Stopping at the upstairs landing, she hesitated. It was utterly dark. All the bedrooms doors were shut. Still she could see where the table lamp once stood beside the wall. She remembered the caution sign that hung on Heather’s bedroom door. She
saw Clinton Reed’s room.
She walked slowly toward the master bedroom.
Quietly, cautiously, she opened the door. It squeaked, just as it used to, and the noise made her jump. Moonlight came in through the bedroom windows, and Abbie’s eyes adjusted to the dark. There were no drapes, no dresser drawers. There was a naked mattress where her father’s bed once butted against the wall.
Two bodies lay side by side.
A man and a woman.
They lay face up, arms at their side, legs straight. Their faces were covered by grinning, grey Gareth the Ghoul masks.
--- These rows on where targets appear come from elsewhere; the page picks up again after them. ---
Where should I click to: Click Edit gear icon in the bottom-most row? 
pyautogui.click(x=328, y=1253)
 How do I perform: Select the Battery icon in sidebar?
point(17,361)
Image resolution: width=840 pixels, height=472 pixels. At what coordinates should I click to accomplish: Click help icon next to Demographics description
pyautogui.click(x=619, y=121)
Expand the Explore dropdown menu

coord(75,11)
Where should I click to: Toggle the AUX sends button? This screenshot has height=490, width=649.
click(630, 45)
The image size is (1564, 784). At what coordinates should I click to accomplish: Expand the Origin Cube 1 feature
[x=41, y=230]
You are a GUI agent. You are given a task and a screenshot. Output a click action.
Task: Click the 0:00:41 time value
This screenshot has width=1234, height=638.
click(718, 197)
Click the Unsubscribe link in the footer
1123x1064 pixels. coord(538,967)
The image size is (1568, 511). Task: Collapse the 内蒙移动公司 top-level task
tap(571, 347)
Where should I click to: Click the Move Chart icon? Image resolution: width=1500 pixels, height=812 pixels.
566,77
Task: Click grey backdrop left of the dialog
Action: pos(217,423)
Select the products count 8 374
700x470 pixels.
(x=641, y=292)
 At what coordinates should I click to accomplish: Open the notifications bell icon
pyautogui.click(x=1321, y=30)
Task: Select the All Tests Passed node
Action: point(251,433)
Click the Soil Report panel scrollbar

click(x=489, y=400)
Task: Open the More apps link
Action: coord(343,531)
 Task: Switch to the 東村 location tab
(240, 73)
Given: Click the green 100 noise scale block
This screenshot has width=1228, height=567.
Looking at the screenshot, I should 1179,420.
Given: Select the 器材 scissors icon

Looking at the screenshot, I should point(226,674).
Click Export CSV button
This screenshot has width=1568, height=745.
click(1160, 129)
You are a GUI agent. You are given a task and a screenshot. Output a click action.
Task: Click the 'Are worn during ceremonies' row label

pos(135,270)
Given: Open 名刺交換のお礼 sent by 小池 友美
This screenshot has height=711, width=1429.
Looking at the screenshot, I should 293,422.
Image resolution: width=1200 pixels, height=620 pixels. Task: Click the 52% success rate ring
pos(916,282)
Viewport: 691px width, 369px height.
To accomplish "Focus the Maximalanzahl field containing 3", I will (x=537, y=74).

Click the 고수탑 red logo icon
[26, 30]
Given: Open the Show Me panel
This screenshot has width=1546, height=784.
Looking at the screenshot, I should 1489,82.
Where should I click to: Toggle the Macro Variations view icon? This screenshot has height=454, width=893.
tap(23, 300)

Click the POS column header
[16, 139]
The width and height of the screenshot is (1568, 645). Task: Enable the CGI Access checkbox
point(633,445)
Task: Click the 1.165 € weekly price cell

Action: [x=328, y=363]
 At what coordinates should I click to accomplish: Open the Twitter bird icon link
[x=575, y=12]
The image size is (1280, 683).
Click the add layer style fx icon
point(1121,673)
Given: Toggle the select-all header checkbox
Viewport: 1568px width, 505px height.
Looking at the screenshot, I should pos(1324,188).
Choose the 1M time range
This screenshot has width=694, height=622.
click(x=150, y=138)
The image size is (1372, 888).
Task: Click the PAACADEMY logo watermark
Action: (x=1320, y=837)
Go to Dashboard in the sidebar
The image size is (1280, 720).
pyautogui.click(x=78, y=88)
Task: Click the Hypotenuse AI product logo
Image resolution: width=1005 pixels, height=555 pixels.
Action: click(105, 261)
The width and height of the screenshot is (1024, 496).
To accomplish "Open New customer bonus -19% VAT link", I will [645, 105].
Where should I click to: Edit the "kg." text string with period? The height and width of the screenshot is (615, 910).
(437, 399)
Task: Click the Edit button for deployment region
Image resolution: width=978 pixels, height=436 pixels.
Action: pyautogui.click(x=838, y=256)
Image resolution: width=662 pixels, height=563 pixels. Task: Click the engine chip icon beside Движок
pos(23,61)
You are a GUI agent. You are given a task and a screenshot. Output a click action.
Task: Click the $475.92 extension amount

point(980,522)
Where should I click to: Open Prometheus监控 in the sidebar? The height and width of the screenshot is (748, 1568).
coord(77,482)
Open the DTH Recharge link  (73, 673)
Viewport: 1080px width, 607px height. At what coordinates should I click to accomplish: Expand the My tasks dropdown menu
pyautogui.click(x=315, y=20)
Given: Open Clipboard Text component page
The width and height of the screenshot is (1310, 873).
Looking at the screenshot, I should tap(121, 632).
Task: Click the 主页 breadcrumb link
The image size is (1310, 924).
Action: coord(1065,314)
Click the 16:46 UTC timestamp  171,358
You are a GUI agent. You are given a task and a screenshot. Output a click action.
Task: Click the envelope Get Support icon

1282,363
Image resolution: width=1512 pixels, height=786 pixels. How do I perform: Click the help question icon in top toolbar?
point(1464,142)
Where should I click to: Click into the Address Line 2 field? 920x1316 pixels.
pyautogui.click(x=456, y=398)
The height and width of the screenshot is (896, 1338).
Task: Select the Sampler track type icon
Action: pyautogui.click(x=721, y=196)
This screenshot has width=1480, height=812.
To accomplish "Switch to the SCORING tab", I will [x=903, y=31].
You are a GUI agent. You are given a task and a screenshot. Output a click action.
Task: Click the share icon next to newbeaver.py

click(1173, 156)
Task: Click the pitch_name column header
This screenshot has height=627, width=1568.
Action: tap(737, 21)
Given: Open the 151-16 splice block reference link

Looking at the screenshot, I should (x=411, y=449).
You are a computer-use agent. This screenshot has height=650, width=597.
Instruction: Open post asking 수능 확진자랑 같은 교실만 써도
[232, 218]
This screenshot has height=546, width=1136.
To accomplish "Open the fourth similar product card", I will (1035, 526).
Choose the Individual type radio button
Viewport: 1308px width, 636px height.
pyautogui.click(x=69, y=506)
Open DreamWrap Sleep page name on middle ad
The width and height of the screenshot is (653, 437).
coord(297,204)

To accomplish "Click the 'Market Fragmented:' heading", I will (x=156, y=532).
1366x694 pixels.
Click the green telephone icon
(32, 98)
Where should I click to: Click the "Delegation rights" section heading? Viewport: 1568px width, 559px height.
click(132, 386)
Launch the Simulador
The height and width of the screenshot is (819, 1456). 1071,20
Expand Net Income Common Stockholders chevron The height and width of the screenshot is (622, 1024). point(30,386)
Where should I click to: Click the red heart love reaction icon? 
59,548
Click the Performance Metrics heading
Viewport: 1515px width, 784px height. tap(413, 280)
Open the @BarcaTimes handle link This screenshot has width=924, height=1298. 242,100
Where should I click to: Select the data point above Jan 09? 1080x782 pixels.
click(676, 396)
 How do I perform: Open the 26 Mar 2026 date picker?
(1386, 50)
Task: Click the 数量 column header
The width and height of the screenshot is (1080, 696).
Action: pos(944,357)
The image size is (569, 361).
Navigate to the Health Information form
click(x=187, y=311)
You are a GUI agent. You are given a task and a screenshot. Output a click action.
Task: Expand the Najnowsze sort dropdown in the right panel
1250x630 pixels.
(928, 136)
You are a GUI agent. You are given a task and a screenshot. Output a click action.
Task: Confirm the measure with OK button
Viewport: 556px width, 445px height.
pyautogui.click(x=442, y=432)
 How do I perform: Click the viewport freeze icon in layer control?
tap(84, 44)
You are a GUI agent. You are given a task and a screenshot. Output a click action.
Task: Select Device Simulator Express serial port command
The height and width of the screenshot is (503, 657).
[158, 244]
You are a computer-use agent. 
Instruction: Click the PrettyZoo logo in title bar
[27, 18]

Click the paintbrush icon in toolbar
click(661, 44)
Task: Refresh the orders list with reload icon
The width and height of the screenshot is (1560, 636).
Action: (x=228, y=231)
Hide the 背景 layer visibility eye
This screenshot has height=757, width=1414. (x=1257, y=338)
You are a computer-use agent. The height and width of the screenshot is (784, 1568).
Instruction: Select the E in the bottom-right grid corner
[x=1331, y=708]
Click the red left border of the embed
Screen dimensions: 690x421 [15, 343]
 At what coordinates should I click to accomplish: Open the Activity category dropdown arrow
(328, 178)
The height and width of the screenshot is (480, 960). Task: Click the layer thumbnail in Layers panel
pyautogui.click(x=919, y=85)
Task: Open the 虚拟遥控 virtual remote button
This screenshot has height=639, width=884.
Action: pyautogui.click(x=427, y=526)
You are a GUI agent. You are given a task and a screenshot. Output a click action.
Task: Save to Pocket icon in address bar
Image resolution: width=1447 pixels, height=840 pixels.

Rocky and McKenzie, Abbie thought.
She ran to the mattress. She kneeled beside the female body dressed in the red Qipa. A small business card rested on the woman’s chest. She picked it up. It read: CHARLIE HICKS, HICK’S PRIVATE INVESTIGATIONS. She threw it on the floor, then looked at the corpse. Abbie removed the mask. McKenzie’s frozen face stared back at her.
McKenzie’s eyes were open, but empty. Blood saturated the front of her neck where a deep gash stretched from her left ear across her throat.
Abbie simply stood there, staring at McKenzie’s face. It took a second for the scene to fully register. When the horror sunk in, Abbie’s mouth pulled back in dreadful agony. Bile rose into her mouth and burned her throat. She forced back the urge to vomit. She dropped to the floor, suddenly weak, not wanting to look. But she couldn’t keep from looking. She wanted to scream. She wanted to cry. She didn’t.
She had to get control of herself. Clinton Reed needed her. He was here, in the house, somewhere, and he needed her to be calm.
Abbie took a breath. Held it. She thought of Buffy again. Buffy defeated the ancient vampire. Buffy got out of the abandoned home alive. Slowly, Abbie stood, but her legs were like rubber. She stumbled backwards toward the wall and grabbed the door frame for support. Her heart racing again, she tumbled through the bedroom door and pressed her back to wall in hallway. She caught her breath again and considered bolting downstairs and out the front door.
But she couldn’t. She just couldn’t. Clinton Reed needed her.